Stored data

....

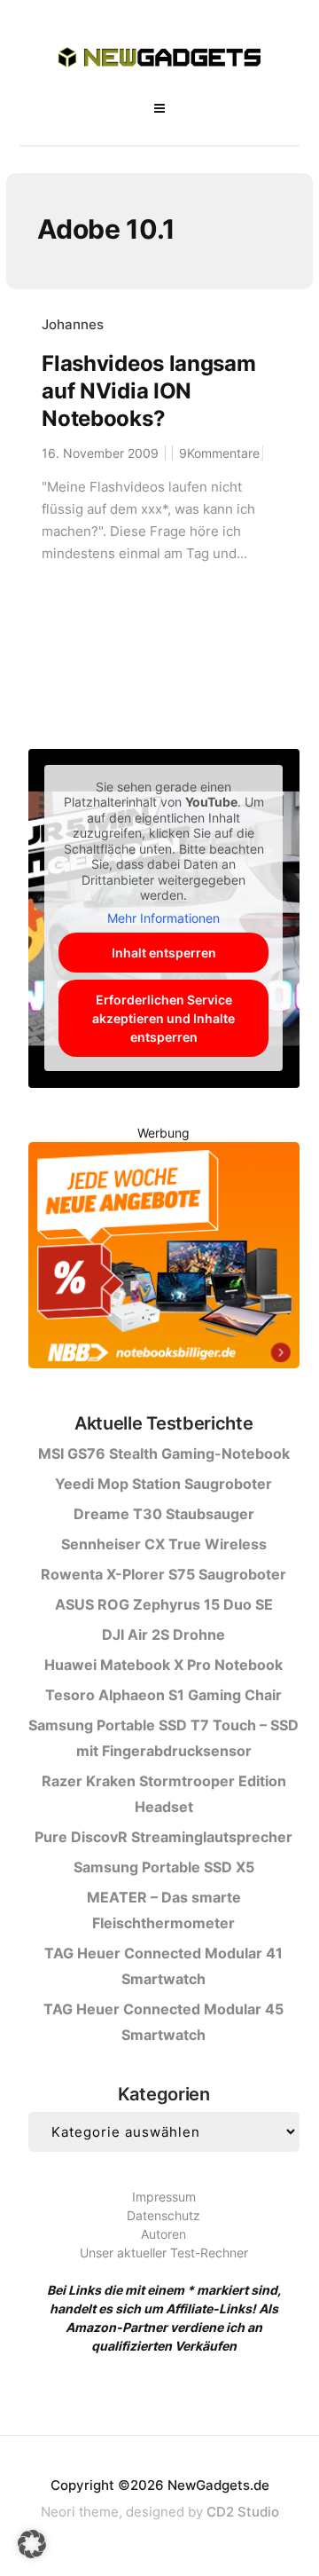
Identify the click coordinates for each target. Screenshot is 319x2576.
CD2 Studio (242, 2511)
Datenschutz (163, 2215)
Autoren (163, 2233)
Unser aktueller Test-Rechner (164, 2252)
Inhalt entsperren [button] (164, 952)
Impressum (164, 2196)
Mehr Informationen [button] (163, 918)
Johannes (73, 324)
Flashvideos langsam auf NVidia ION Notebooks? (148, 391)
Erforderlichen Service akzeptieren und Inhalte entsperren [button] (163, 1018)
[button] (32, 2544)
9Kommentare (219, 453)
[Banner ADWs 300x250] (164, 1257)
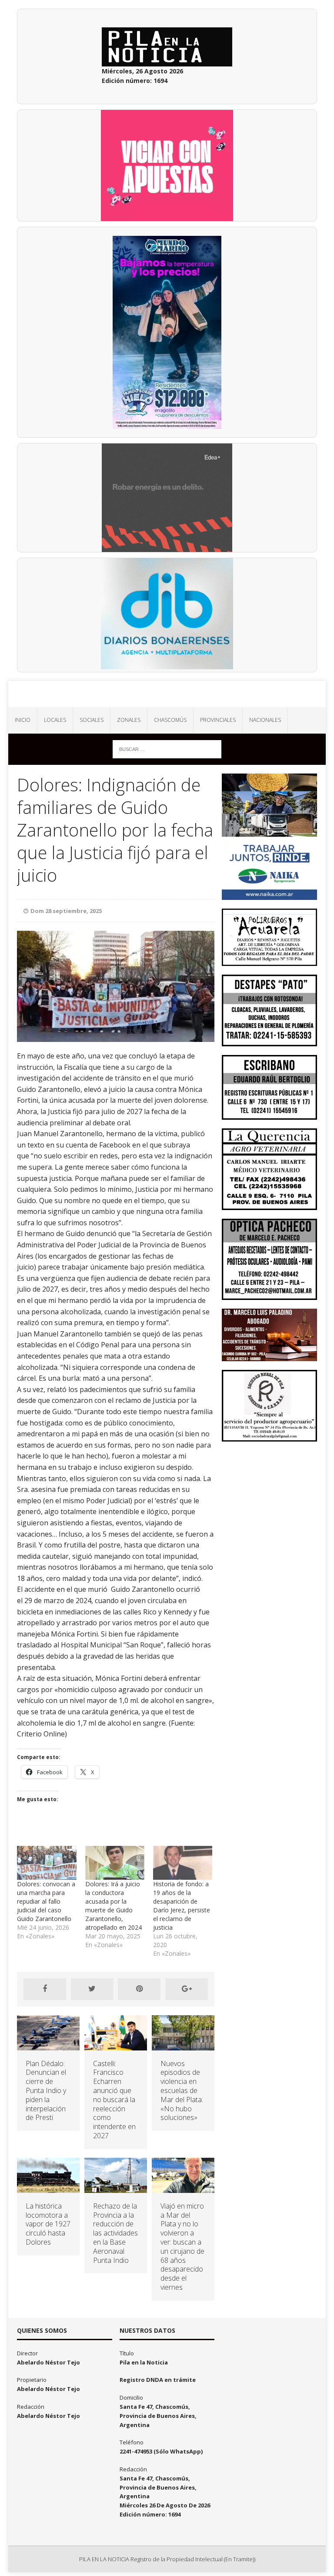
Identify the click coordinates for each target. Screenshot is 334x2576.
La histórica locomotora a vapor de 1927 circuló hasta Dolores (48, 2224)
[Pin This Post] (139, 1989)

....

_Work to complete:_ Return every line from the entries above that contains the word "coordinates".

_Your solution:_
Identify the click coordinates for each target. Screenshot is 319x2576.
Identify the click coordinates for each target. Screenshot is 334x2576.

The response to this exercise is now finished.